Effects of material properties of band-gap-graded Cu(In,Ga)Se-2 thin films on the onset of the quantum efficiency spectra of corresponding solar cells

Polycrystalline Cu(In,Ga)Se-2 (CIGSe) thin-film solar cells exhibit gradual onset in their external quantum efficiency (EQE) spectra whose shape can be affected by various CIGSe material properties. Apart from influences on the charge-carrier collection, a broadening of the EQE onset leads to enhanced radiative losses in open-circuit voltage (V-oc).

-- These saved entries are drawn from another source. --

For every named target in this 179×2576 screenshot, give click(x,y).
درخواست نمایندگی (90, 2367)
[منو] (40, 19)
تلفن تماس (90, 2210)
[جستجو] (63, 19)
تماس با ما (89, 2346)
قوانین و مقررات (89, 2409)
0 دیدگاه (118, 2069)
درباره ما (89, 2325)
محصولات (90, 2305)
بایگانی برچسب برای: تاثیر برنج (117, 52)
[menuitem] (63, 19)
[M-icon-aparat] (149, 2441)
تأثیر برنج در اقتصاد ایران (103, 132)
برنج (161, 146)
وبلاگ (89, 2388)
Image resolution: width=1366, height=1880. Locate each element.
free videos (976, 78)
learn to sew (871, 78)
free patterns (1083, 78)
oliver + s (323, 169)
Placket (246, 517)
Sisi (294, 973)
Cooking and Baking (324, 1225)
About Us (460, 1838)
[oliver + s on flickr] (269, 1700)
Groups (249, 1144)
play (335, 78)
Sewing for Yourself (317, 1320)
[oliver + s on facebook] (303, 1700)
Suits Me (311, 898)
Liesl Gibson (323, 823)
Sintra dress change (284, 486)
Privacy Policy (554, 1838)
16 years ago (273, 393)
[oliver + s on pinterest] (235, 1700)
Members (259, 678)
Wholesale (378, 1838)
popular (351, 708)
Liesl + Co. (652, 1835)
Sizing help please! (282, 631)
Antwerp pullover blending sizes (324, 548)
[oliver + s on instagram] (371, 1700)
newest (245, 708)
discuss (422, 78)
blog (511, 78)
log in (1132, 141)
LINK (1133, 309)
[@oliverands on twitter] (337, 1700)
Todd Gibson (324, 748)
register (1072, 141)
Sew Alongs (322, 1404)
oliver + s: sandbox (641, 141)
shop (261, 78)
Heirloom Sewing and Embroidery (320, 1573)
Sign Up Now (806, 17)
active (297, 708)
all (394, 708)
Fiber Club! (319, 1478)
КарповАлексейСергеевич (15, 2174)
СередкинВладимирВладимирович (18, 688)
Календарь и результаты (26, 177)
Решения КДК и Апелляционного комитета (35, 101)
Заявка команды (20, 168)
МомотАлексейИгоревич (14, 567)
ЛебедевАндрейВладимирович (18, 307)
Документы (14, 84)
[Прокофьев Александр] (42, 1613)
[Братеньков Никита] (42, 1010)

In the present work, Gaussian broadening of parameters describing the EQE onset of thin-film solar cells, represented by the standard deviation, sigma(total), was evaluated to study the impacts of the effective band-gap energy, the electron diffusion length, and the Ga/In gradient in the CIGSe absorber. It is shown that sigma(total) can be disentangled into contributions of these material properties, in addition to a residual component sigma(residual). Effectively, sigma(total) depends only on a contribution related to the Ga/In gradient as well as on sigma(residual). The present work highlights the connection of this compositional gradient, the microstructure in the polycrystalline CIGSe absorber, and the luminescence emission with the residual component sigma(residual). It is demonstrated that a flat band-gap with no compositional gradient in the bulk of the CIGSe absorber is essential to obtain the lowest sigma(total) values and thus result in lower recombination losses and gains in V-oc.